No texto acordado até este sábado (13), a COP26 reconhece que o financiamento para adaptação é insuficiente, mas apenas “insta” os países desenvolvidos a dobrarem os valores direcionados a esse tipo de medida até 2025, em comparação com o nível atual.
Outro ponto do texto salienta a necessidade de mobilizar todas as fontes (não só as públicas) para o financiamento climático, como as instituições financeiras e os bancos de desenvolvimento, mas o documento faz apenas referências vagas a esses atores.
Entre os temas que dividiram países mais ricos e mais pobres na COP26 está também o que o evento chama de perdas e danos. Os países que já sentem efeitos graves da mudança do clima pedem recursos que reparem essas perdas, além dos US$ 100 bilhões anuais previstos no Acordo de Paris.
O acordo debatido até este sábado (13) reconhece que a mudança climática já causa e deve provocar ainda mais danos aos países mais vulneráveis, à medida que as temperaturas aumentam, mas não estabelece um ponto de partida para a reparação desse problema.

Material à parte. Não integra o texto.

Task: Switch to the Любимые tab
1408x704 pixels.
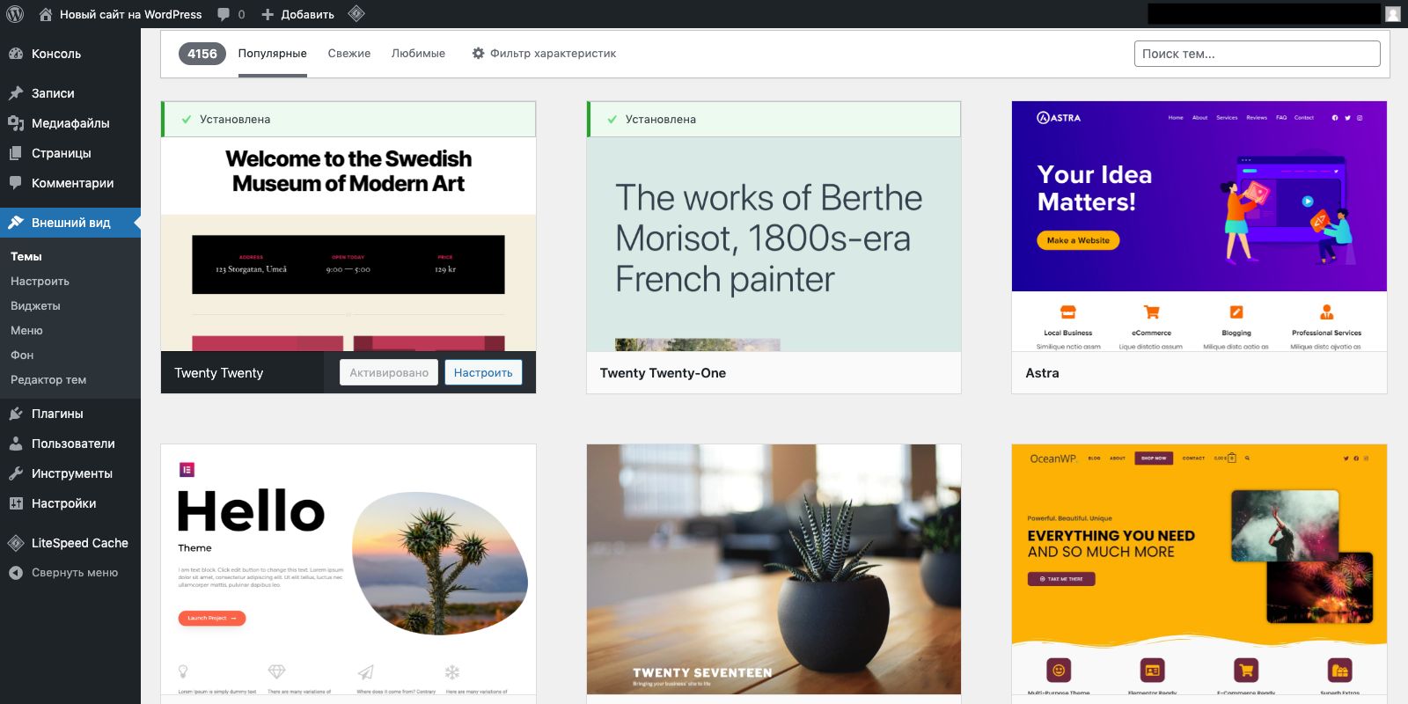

Um agricultor caminha em um lago seco nos arredores de Baokang, província de Hubei, na China
No contexto da mudança do clima, consideram-se perdas e danos os desastres causados por eventos climáticos extremos (ondas de calor incomuns, inundações, secas, incêndios florestais, entre outros) ou pelo aumento do nível do mar nas ilhas e áreas costeiras, por exemplo.
O aquecimento global também traz impactos econômicos. Em informe anunciado na segunda-feira (8) em Glasgow, o IPCC (Painel Intergovernamental sobre Mudanças Climáticas da ONU) afirma que a crise do clima pode jogar 132 milhões de pessoas na pobreza.
80%
é quanto os países mais vulneráveis podem ver de queda no PIB (Produto Interno Bruto) por habitante por conta da mudança climática, segundo estudo publicado na segunda-feira (8) pela ONG Christian Aid
Entre os avanços sobre o tema, está a criação da Rede de Santiago de Perdas e Danos na COP25, em 2019, que busca enviar assistência técnica a lugares que enfrentam esse tipo de problema. No texto de agora, a COP26 decide que a rede poderá dar também apoio financeiro no futuro.

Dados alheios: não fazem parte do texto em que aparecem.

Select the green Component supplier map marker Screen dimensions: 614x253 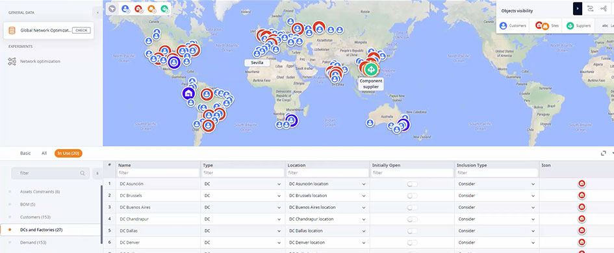(x=370, y=69)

Na quinta-feira (11), a China e o grupo G77 (de países em desenvolvimento) propuseram a criação de um fundo voltado para perdas e danos. O grupo sugere que ele seja fundado em Glasgow, mas que a próxima COP decida como fazê-lo funcionar.

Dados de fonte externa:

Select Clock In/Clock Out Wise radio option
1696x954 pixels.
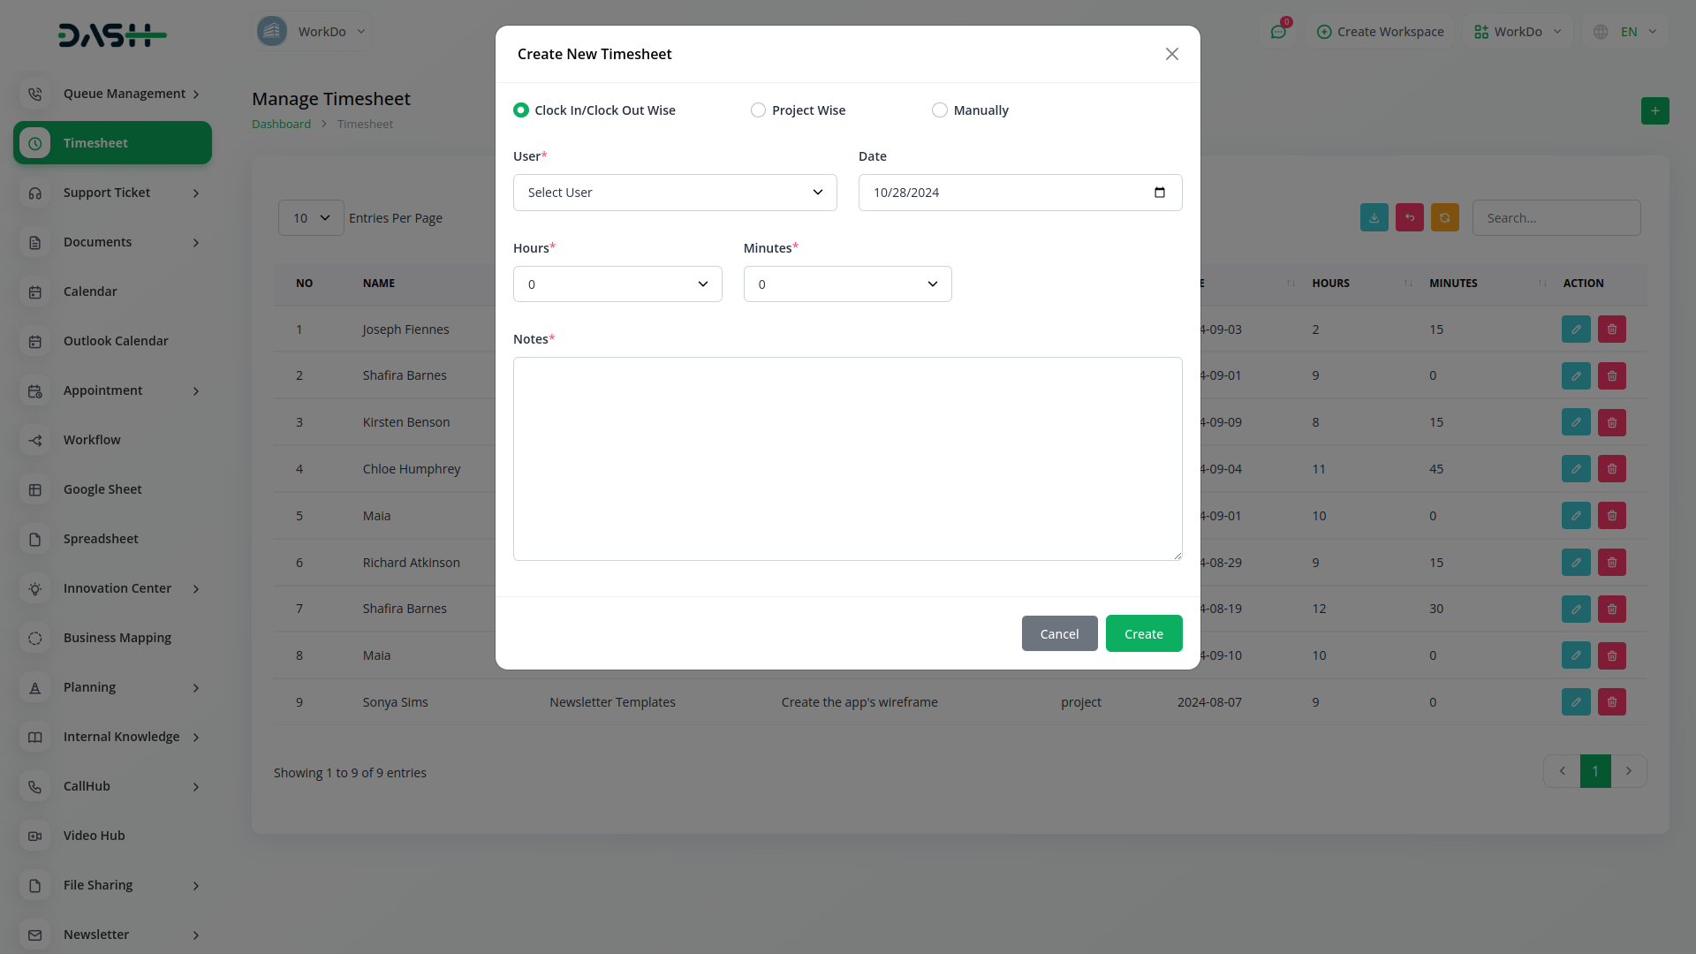521,110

A proposta teve resistência de países desenvolvidos, que, de modo geral, defendem que os custos dos danos da mudança do clima sejam arcados por cada país. Para eles, fundos globais devem financiar cortes de emissões. Esse é também o embate que marca a discussão sobre o financiamento para adaptação.
Segundo as resoluções divulgadas até o fim deste sábado (13), o acordo final da COP sinaliza para a eliminação progressiva da energia do carvão considerado de baixa potência e dos “subsídios ineficientes aos combustíveis fósseis” como o petróleo e o gás.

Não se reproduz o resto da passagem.